# How soon can I start driving my pony?



## Endiku (Dec 6, 2010)

Generally yes, its about the same as riding, though the horse will be using different muscles. I started ground driving my mare at two and a half (only because of handling problems, she was untouched when I got her. You could start ground driving today if you wanted to!), had her dragging shafts but no cart at just-turned three, and at about three and a half I very lightly started her to cart. We only walked, often when me behind the vehicle and not in it. When she was almost four I started asking for a more powerful walk and some light trotting. From 3-4 I tried to keep sessions below 30 or 40 minutes. Now she's four and a half, and I'm asking a lot more of her. She's just come off of a long break but we're already working a lot on correct carriage, collection, stronger trotting, and a bit of light hill work. We go anywhere from 30 minutes to an hour. I won't be attempting to canter her until she is 5 though, and only then very, very lightly. I try not to ask for more than 10-15 minutes of straight trotting at once either, and won't until she's 5 or 6 because her spine will not close up until then. That is merely personal preference though.

By the way, I LOVE your mare's bridle in your avatar! Classy and elegant looking, but fun.


----------



## ButtInTheDirt (Jan 16, 2011)

You can pretty much start training from the day they are born. Get them used to ropes, pressure, and even noises behind them. Lessons in their early years should be untaxing and not asking for much forward movement for long periods. Ground driving starting at age two, then you have a year to perfect it before lightly starting them at three. If you get them in cart at three I would say only pull light vehicles or small branches/tires. Most horses should be plenty mature by age four to start being worked more for longer sessions. It is important to build your filly's trust in you and confidence before expecting her to walk out in front of you. Some horses take a while to understand the concept of walking in front of a person, or just lack the confidence to lead. As long as you do not ask too much too soon, you should be fine. If your filly is unsure or isn't confident then there is no reason you cannot continue practicing until she gets better before moving on. If she seems bored, just go over it briefly to make sure she understands then move on.

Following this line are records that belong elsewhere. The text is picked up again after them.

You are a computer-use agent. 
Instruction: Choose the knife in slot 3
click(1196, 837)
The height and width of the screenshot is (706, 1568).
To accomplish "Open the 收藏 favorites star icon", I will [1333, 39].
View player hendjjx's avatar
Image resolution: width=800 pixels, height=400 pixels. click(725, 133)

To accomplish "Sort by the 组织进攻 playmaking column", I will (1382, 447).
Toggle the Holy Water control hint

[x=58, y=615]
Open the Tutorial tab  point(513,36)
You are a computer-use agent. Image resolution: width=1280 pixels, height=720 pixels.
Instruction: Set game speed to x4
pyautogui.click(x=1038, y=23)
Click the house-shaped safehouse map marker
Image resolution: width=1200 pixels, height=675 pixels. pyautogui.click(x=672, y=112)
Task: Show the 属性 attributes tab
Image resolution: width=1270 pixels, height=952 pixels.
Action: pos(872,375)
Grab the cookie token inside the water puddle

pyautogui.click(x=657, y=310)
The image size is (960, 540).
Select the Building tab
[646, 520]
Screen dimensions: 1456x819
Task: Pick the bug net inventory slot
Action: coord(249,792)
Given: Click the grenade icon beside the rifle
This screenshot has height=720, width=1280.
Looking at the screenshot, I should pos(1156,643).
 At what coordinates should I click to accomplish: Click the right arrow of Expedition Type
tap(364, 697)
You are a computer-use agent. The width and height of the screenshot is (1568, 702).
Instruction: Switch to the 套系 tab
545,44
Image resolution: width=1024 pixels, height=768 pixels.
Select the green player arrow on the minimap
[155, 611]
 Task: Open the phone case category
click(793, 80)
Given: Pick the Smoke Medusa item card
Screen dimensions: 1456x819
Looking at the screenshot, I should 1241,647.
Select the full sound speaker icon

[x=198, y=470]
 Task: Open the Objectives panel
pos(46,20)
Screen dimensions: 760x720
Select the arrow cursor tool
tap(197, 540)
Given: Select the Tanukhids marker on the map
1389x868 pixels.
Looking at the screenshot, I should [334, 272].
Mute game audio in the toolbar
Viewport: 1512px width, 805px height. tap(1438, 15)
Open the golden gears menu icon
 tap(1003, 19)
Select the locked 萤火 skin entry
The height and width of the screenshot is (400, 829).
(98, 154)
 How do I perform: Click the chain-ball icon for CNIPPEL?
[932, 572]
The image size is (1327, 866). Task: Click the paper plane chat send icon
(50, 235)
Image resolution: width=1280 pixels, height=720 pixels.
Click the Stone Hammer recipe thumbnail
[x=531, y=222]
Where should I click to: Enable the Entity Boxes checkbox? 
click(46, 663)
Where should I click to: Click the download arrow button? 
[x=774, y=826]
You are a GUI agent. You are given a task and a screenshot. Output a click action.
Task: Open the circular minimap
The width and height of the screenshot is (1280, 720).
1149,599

I very much agree with "foundation before specialization". Perfecting her manners with ground work is very important, and if you leave gaps in that initial training, they will come back to haunt you. Also, age doesn't matter as much as what they are mentally able to do. Some horses, even if worked from early on, may not be ready for the vehicle until years down the road. [No pun intended. ]

Good luck, training a horse is always a learning experience, and very worthwhile. c:


----------